Short problem:
Could you repeat the rows from the one containing "Select the Version: row label" through the one containing "click(x=131, y=226)", swapping "Screen dimensions" for "Display size" and leaving everything else unchanged? Omit the pictures.
___ Given entries
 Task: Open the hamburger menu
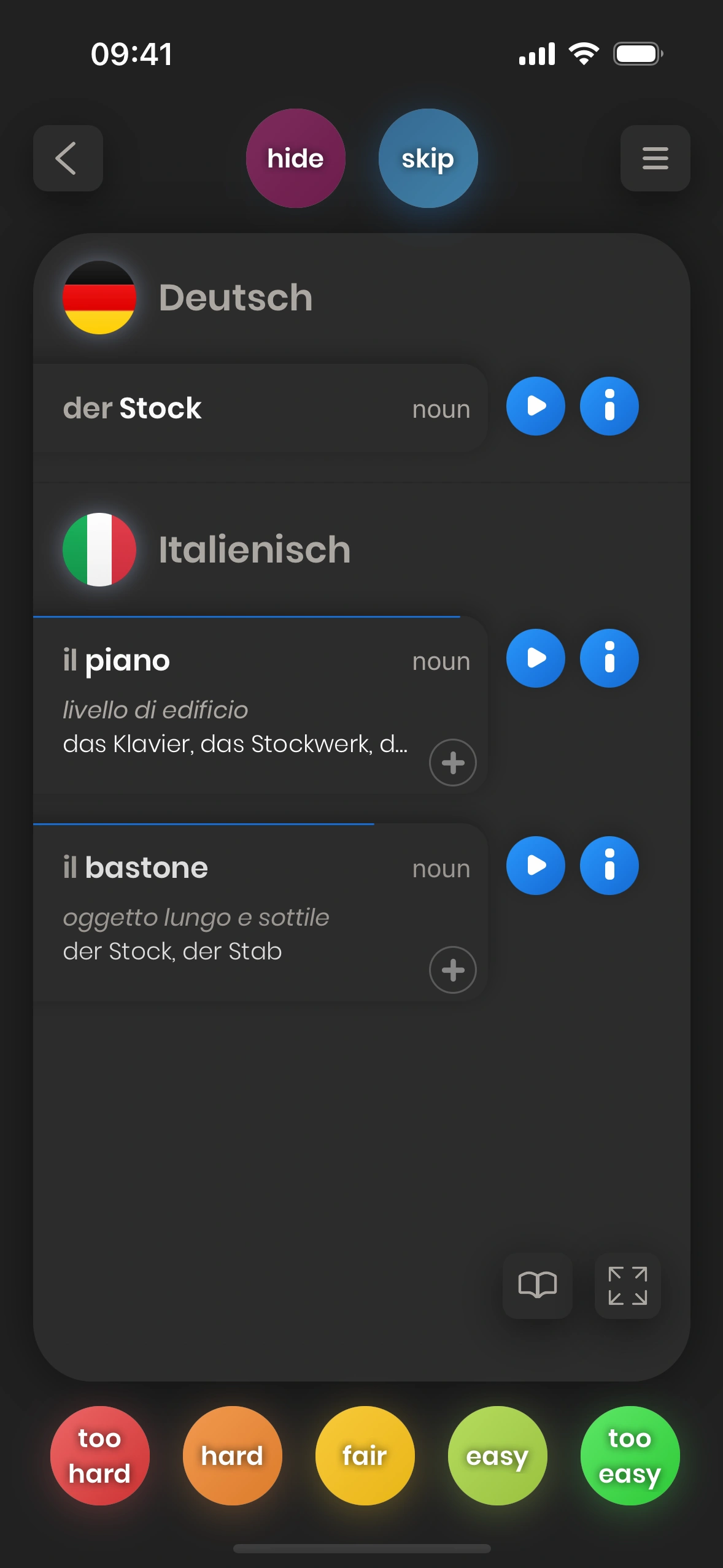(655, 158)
______
___ Given entries
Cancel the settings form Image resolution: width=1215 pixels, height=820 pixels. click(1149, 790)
______
___ Given entries
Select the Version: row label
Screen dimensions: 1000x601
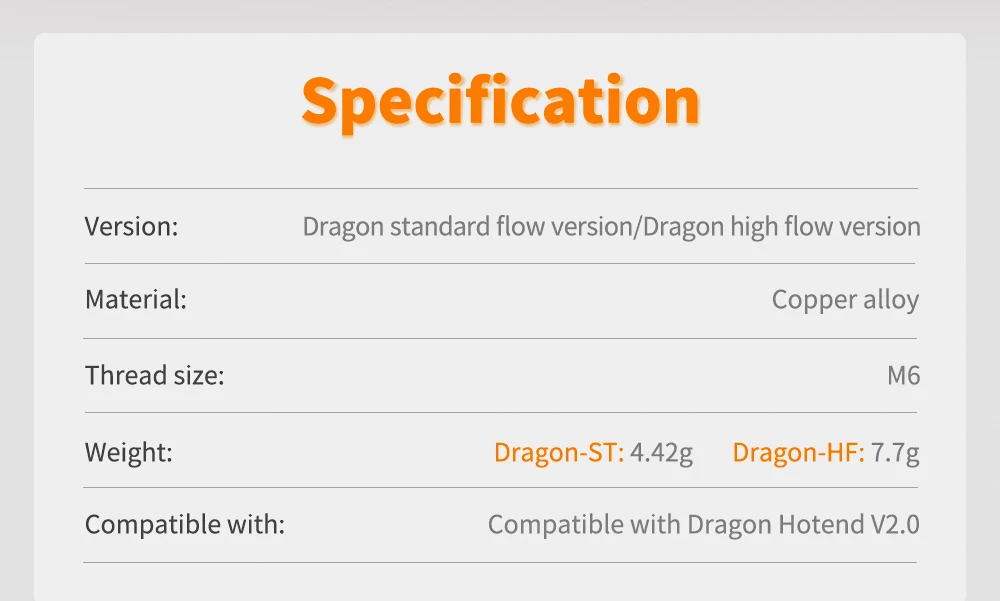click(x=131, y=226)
______
Exercise solution:
Select the Version: row label
Display size: 1000x601
click(x=131, y=226)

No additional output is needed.